SELECTED EXCERPT below:
Time? What time? Um, maybe I’m not Breaking Busy yet!
That’s right, today we’re tackling Chapters 7 (time) and 8 (decisions) in our spring book club study of Breaking Busy.
Let’s jump right in with an all-too-close-to-home verdict on how often our life devolves into a tyranny of the urgent. Alli explains the phrase:
It describes a life of constant tension between the urgent (constantly putting out little fires and checking off the to-do lists) and the truly important (our relationship with God and the bigger priorities of life). The problem is that many important tasks (such as getting adequate sleep, spending quiet time with God every day, and working toward our big goals in life) don’t seem urgent enough to demand our immediate attention, while urgent tasks (like stopping the kids from bickering over who gets the toy first or answering that text) aren’t always important.
But urgency is not patient. Urgency has no boundaries. Urgency is demanding and controlling.
Urgency is a terrible tyrant. She demands that you give her 100 percent of your attention 100 percent of the time. (Chapter 7, p. 142)
This is absolutely us!
When the urgent drowns out the important, we are unable to achieve our dream. And months, years, heck decades, fly by in the face of all of life’s urgent demands. We have to stop and take our own time out. Schedule time for what is truly important and not allow the never-ending urgent tasks divert us from hearing God’s voice and doing what God has prepared for us.
Ephesians 3:20 reminds us God “is able to do immeasurably more than all we ask or imagine, according to His power that is at work within us.” God has big plans for us and is at work in us, as Alli reminds us in Chapter 7, “when we steward our day-to-day lives well, we can live the life he has planned for us.”
How? There are some great tips at the end of the chapter:
Make a stop doing list – this can be as valuable, if not more, than a start doing list. What is sucking you dry right now? Find ways to stop (or scale back) those things.
Learn to say no to yourself and others – Boy can this be hard. That means turning down what sounds like fun opportunities sometime in order to create space for what is truly important as well as turning down requests for which you’ve long felt obligated or just felt obliged in order to keep people happy. I loved this tip, “Choose discomfort over resentment!” Amen!
Plus: Add in time to stay connected to God, time to connect to others, and time to take care of yourself.
If that wasn’t enough, Alli follows up with Chapter 8 and lots of insightful advice when approaching decisions in your quest to break busy.
One of the easy reminders for how to check your decisions to make sure they are being made based on the most important priorities is checking “the Five F’s: faith, family, future, fulfillment, and friends.”
Are you seeking God’s direction as you debate your yes and your no? Have you gut checked it with your family? Does the decision lead you down a path for the future you want to walk? If you embrace this choice, will you feel more fulfilled? And have those dear friends who have seen you through the ups and downs offered their perspective on what your decision means?
There are some other great short and sweet techniques in Chapter 8 you can consult as a go-to when you’re in a pinch or a pickle over a decision you can’t seem to make.
So sound off. What drowns the best use of your time and how do you make sure those priorities and dreams find time in your schedule? And what is one of the best techniques you use when you have to make a wise decision?
End of SELECTED EXCERPT.
GIVEN DATA below:
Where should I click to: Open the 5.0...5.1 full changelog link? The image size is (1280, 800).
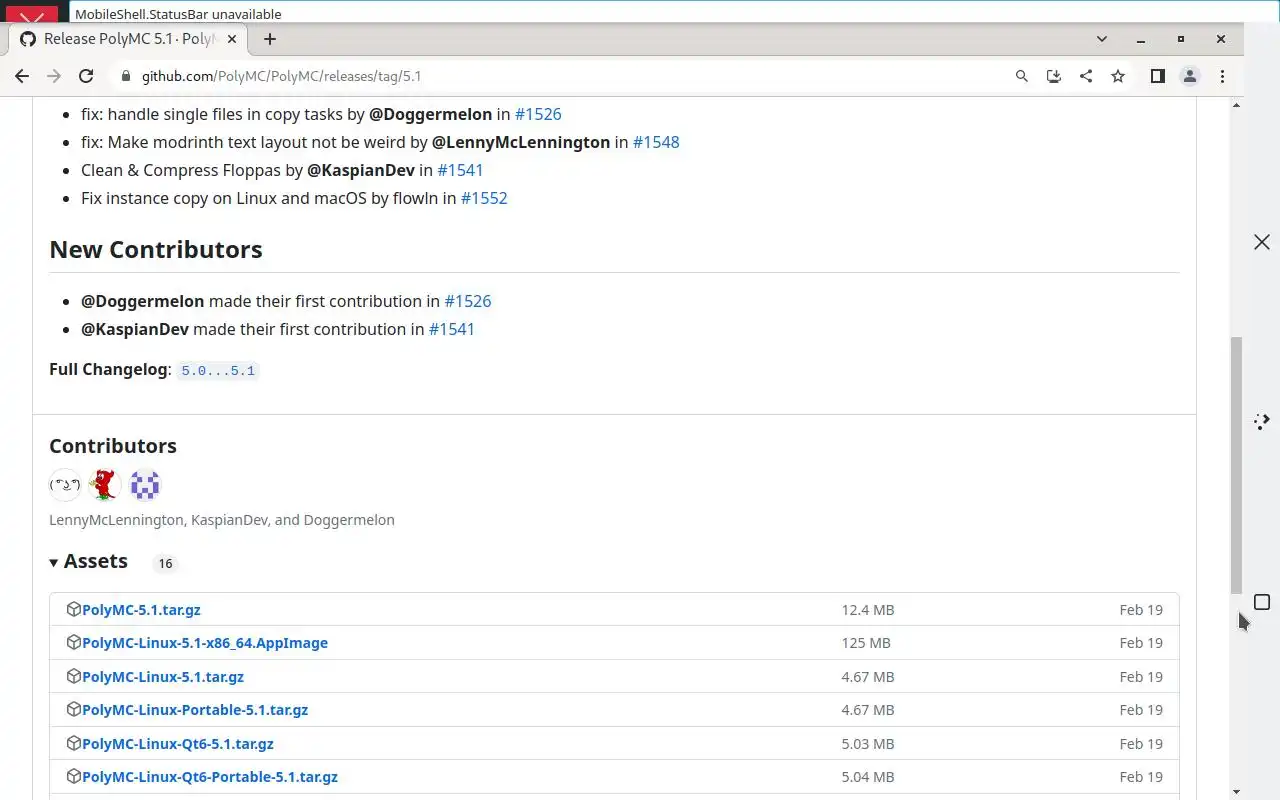[x=218, y=371]
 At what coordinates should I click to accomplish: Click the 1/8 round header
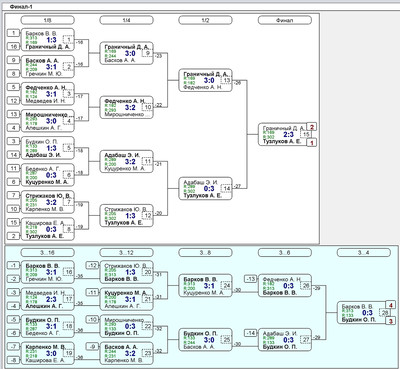pyautogui.click(x=47, y=20)
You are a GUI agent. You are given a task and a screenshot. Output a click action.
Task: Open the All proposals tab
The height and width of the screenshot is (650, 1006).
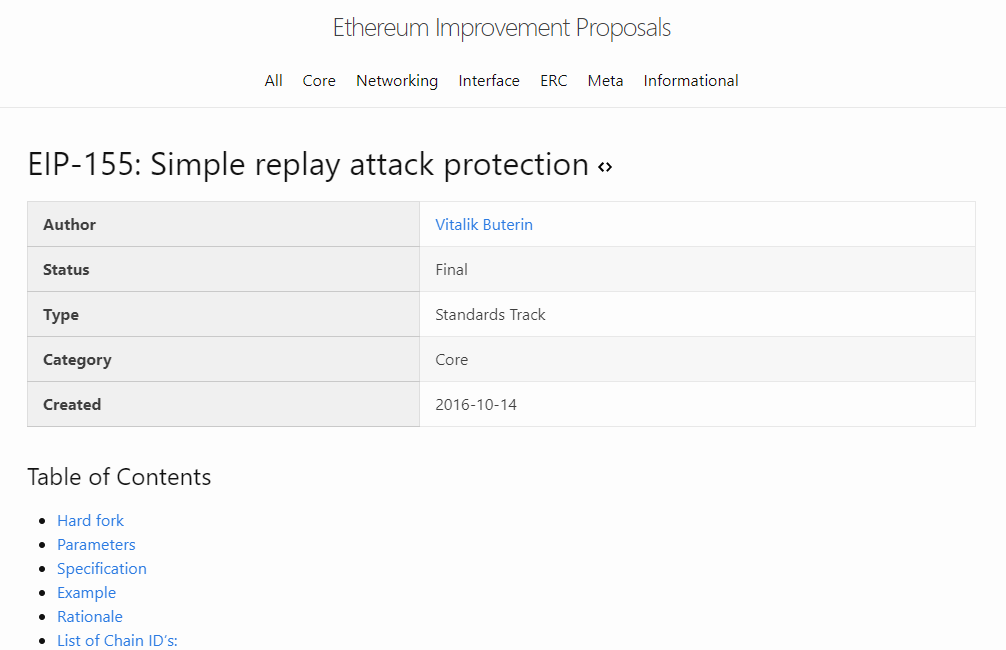point(273,81)
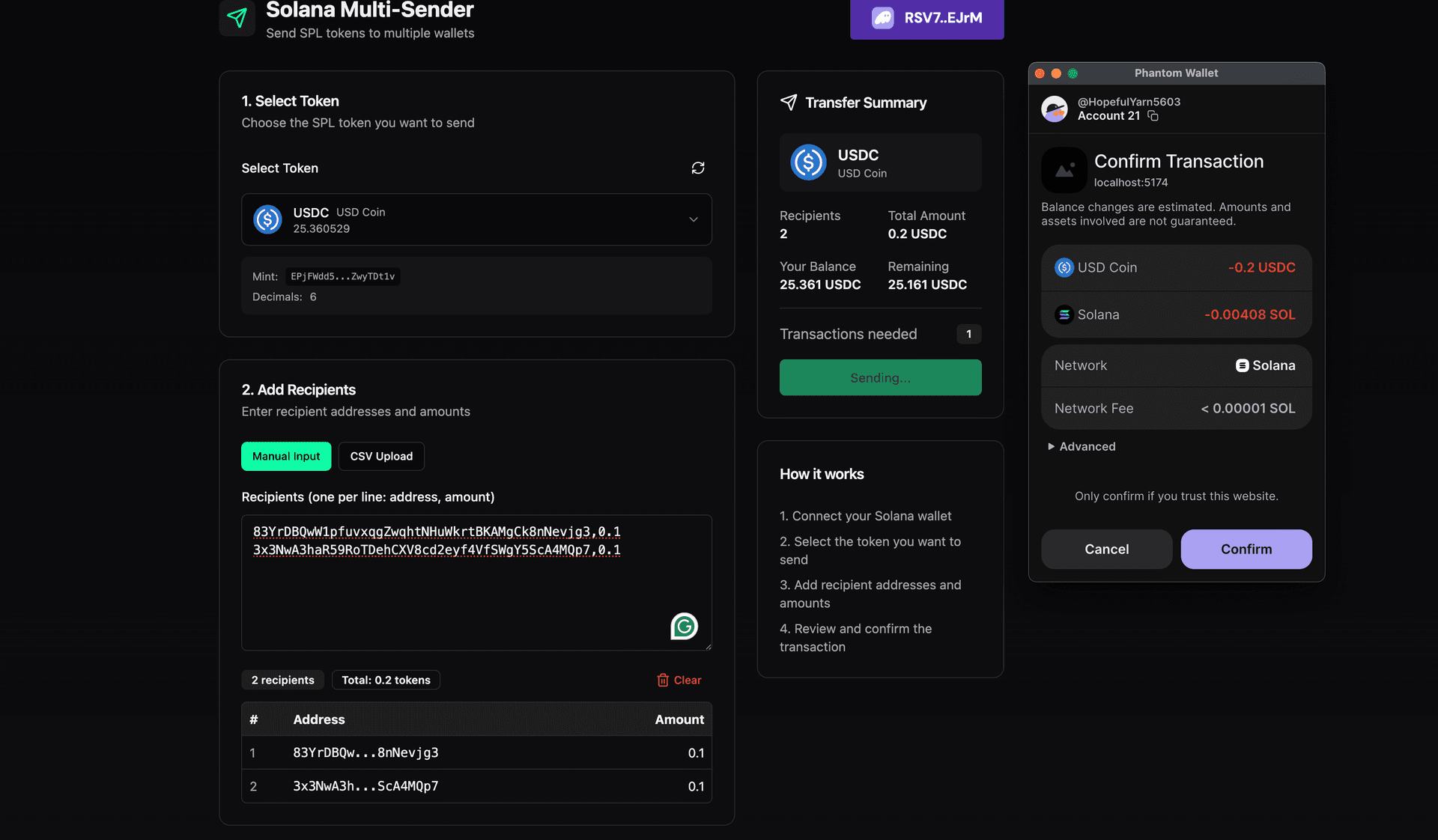1438x840 pixels.
Task: Click the mint address EPjFWdd5 chip
Action: [x=342, y=276]
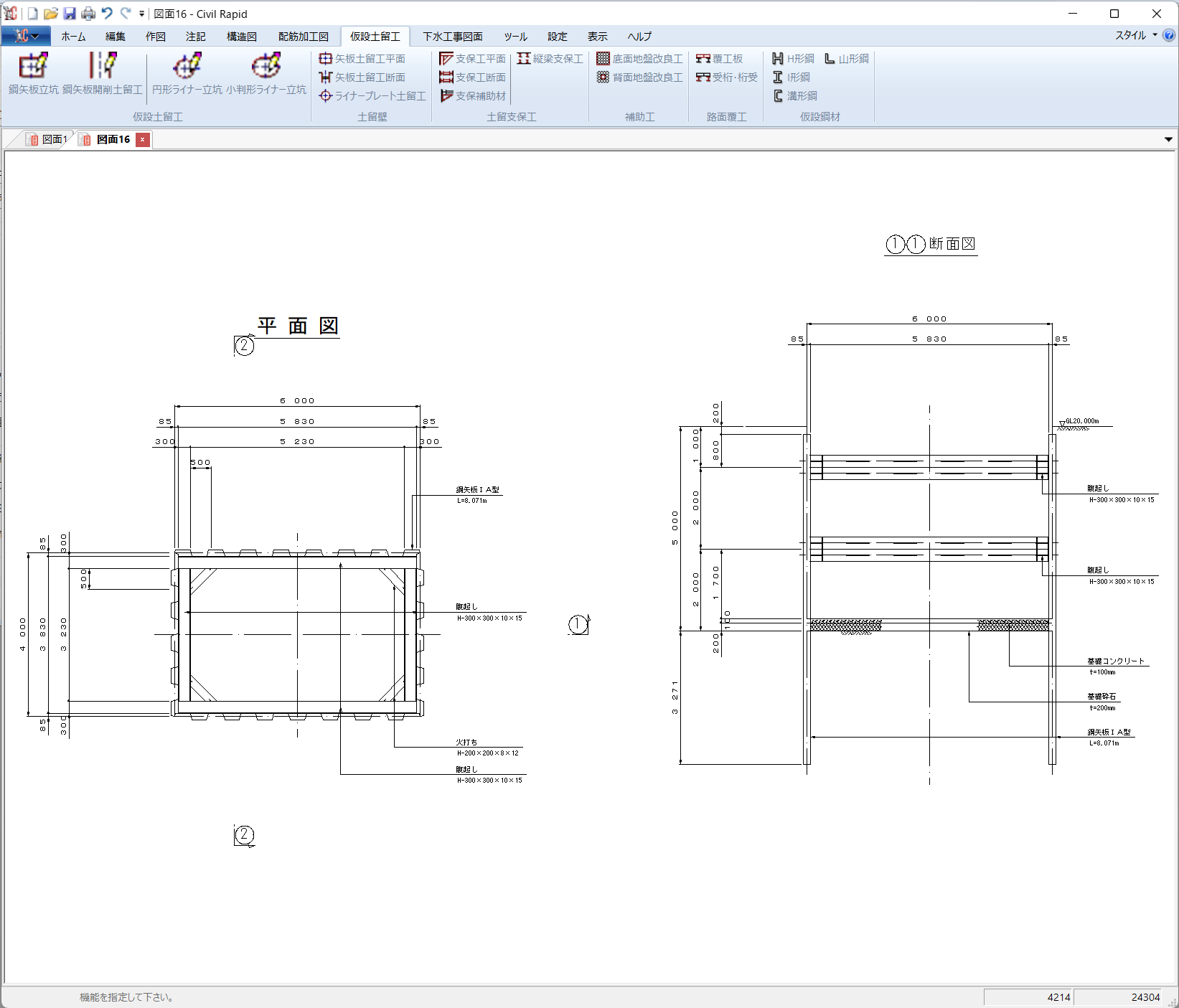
End of GIVEN DATA.
WHAT YOU WILL DO.
• a. In the Breaking Busy book club post above, transcribe everything from "But urgency is" down to "(Chapter 7, p. 142)".
• b. Translate this sentence from the Breaking Busy book club post above into Spanish: "We have to stop and take our own time out."

RESULTS FOR THE EXERCISE.
• a.
But urgency is not patient. Urgency has no boundaries. Urgency is demanding and controlling.
Urgency is a terrible tyrant. She demands that you give her 100 percent of your attention 100 percent of the time. (Chapter 7, p. 142)

• b. Tenemos que detenernos y tomarnos nuestra propia pausa.